Earlier, I had written on SQL SERVER – Unique Nonclustered Index Creation with IGNORE_DUP_KEY = ON, and I received a comment regarding when this option can be useful. On the same day, I met Jacob Sebastian—my close friend and SQL Server MVP, I discussed this question with him. During our discussion, we came up with following example.
When we have situation where we are dealing with INSERT and TRANSACTION, we can see this feature in action. Let us consider an example where we have two tables. One table has all the data and the second table has partial data. If you want to insert all the data from the first table to the second table and insert all nonduplicate values, you can use this feature.

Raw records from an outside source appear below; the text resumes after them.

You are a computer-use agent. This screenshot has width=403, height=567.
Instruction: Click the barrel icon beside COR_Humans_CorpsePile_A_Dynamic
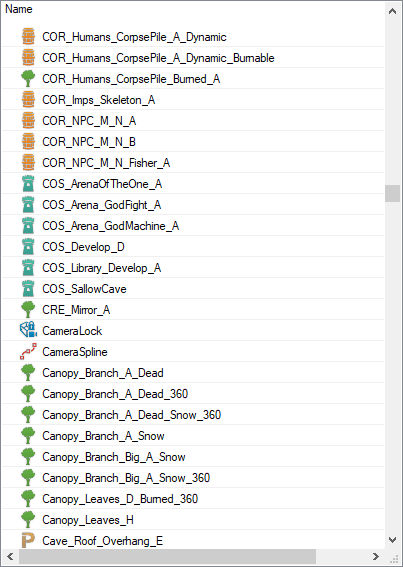pyautogui.click(x=28, y=37)
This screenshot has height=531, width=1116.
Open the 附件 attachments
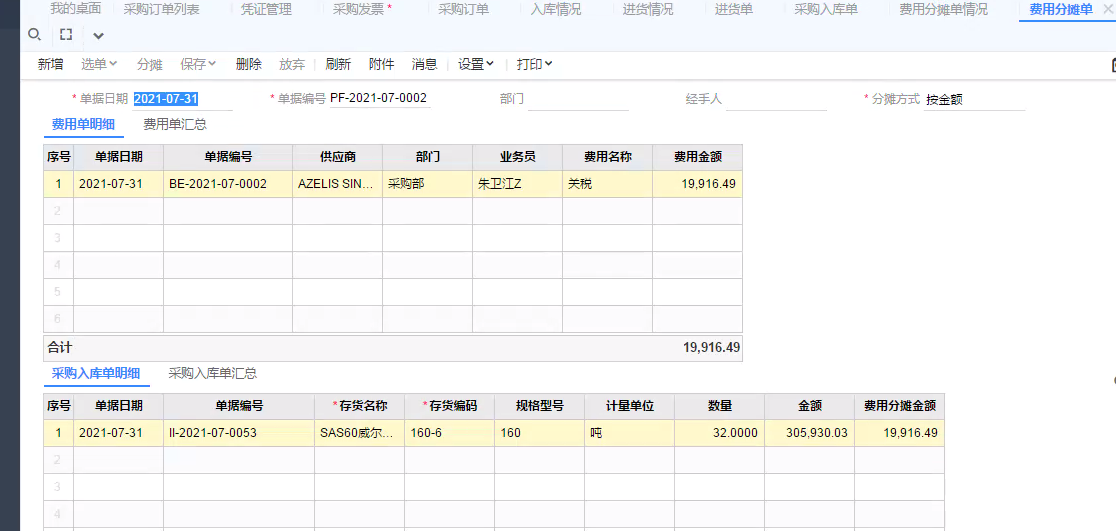(x=381, y=64)
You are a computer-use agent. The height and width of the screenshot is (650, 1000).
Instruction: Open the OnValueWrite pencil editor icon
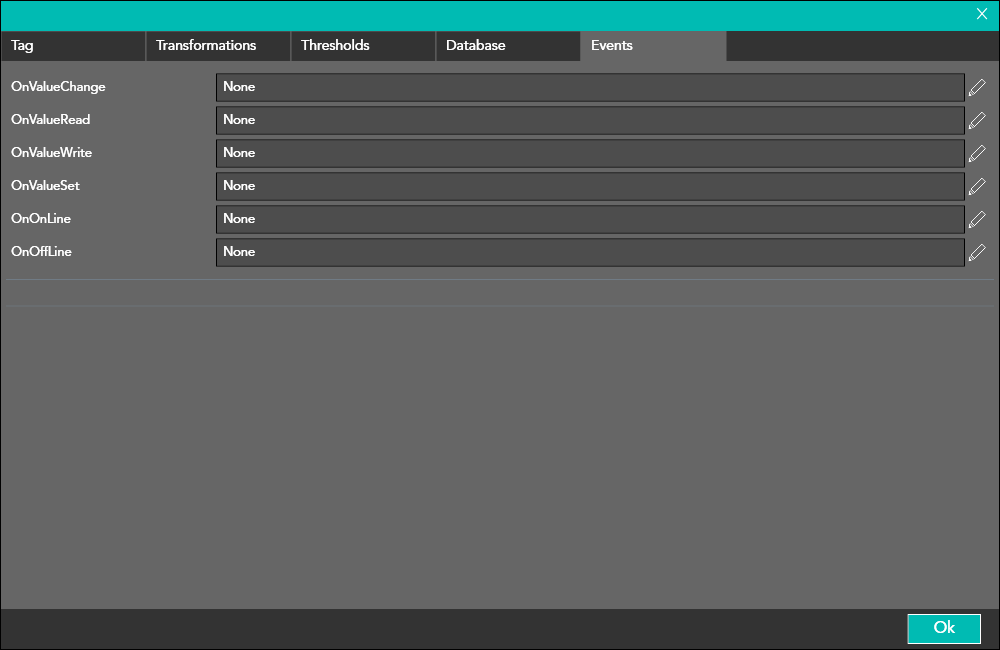pos(977,154)
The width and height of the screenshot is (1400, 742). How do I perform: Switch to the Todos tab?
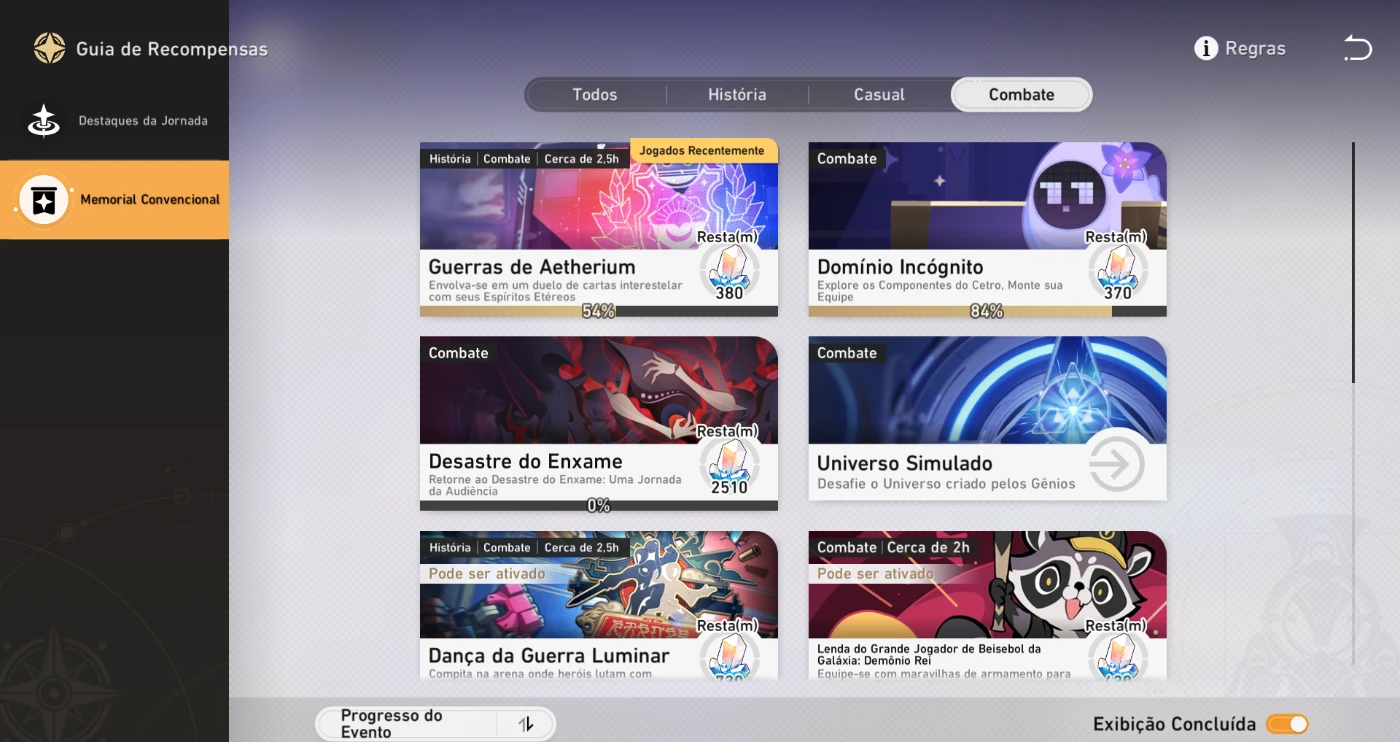595,95
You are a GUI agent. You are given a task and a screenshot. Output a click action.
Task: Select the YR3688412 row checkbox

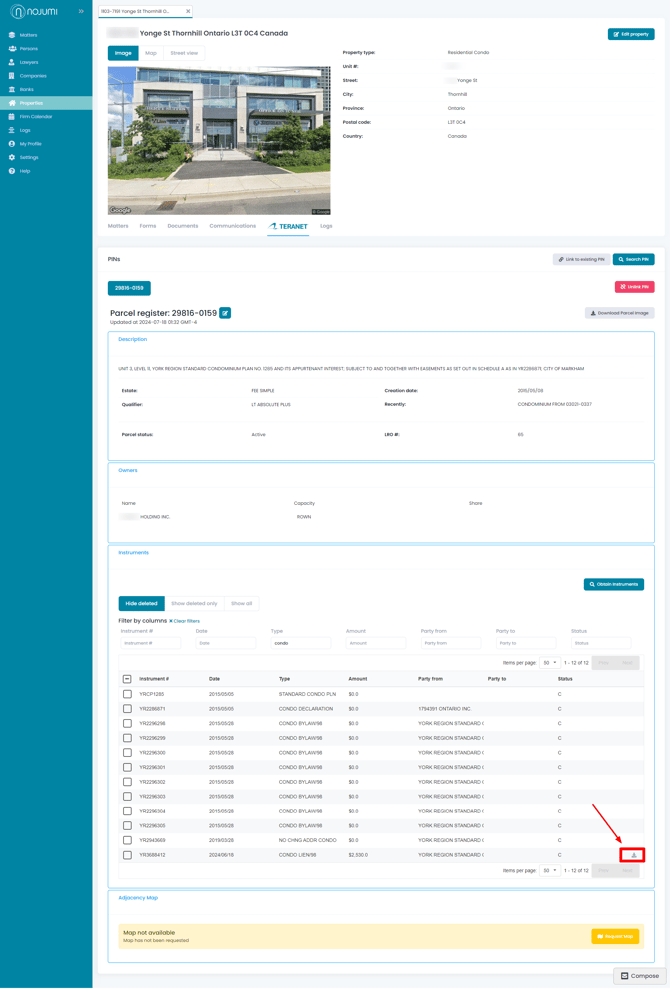pyautogui.click(x=127, y=855)
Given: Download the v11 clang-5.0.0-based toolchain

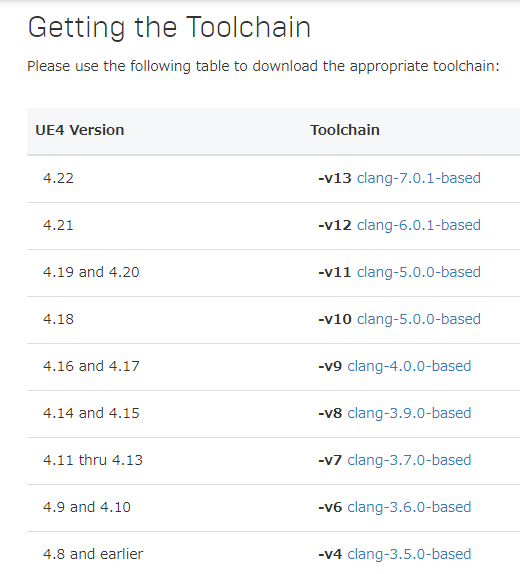Looking at the screenshot, I should coord(419,272).
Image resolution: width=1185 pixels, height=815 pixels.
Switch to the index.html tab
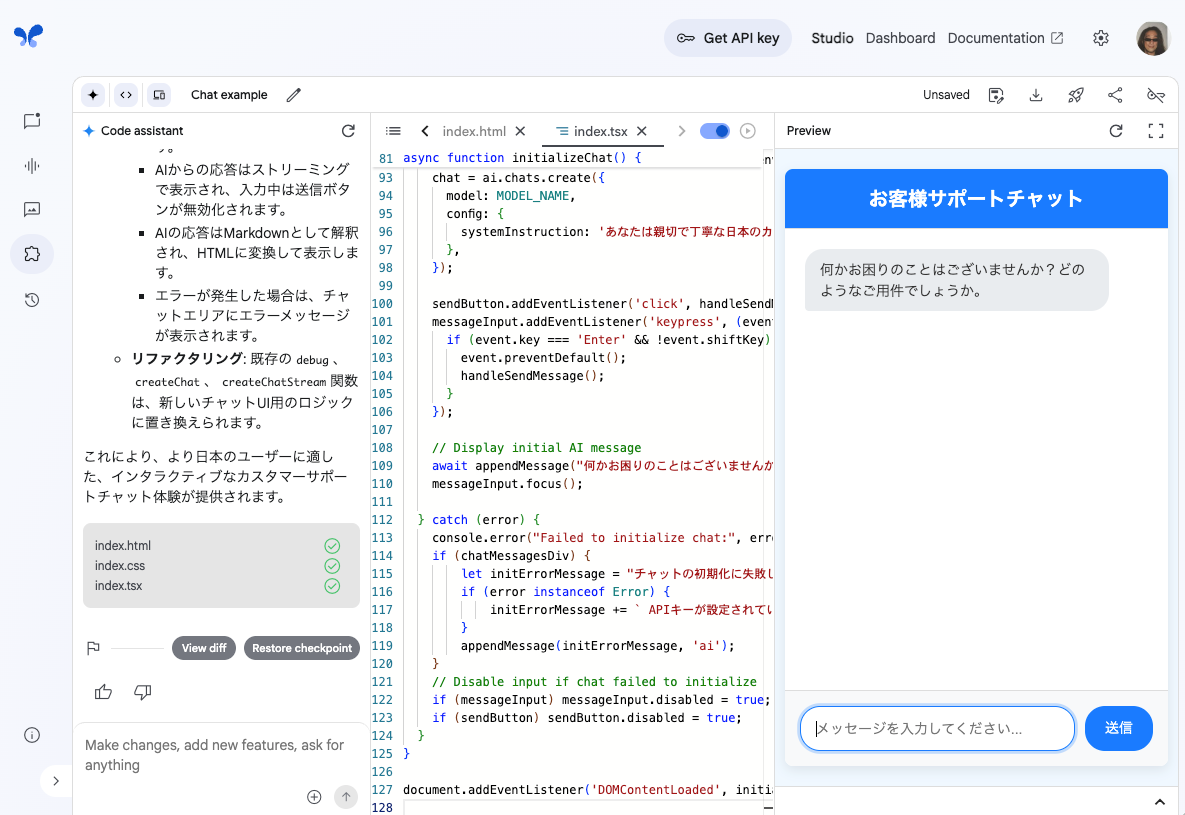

Let us first create a table that has a duplicate record based on the FirstName.
Option 1: With IGNORE_DUP_KEY set OFF
Once a table is created, create another table and a nonclustered index on it with the option IGNORE_DUP_KEY set OFF. Try to insert data from another table into this table by using the INSERT… SELECT statement.
As there are duplicate values, the insert will fail with error and not insert any single row in the table.
Option 2: With IGNORE_DUP_KEY set ON
Now, once again create new table and create nonclustered index on it with the option GNORE_DUP_KEY set ON. Try to insert data from another table into this table using INSERT… SELECT statement.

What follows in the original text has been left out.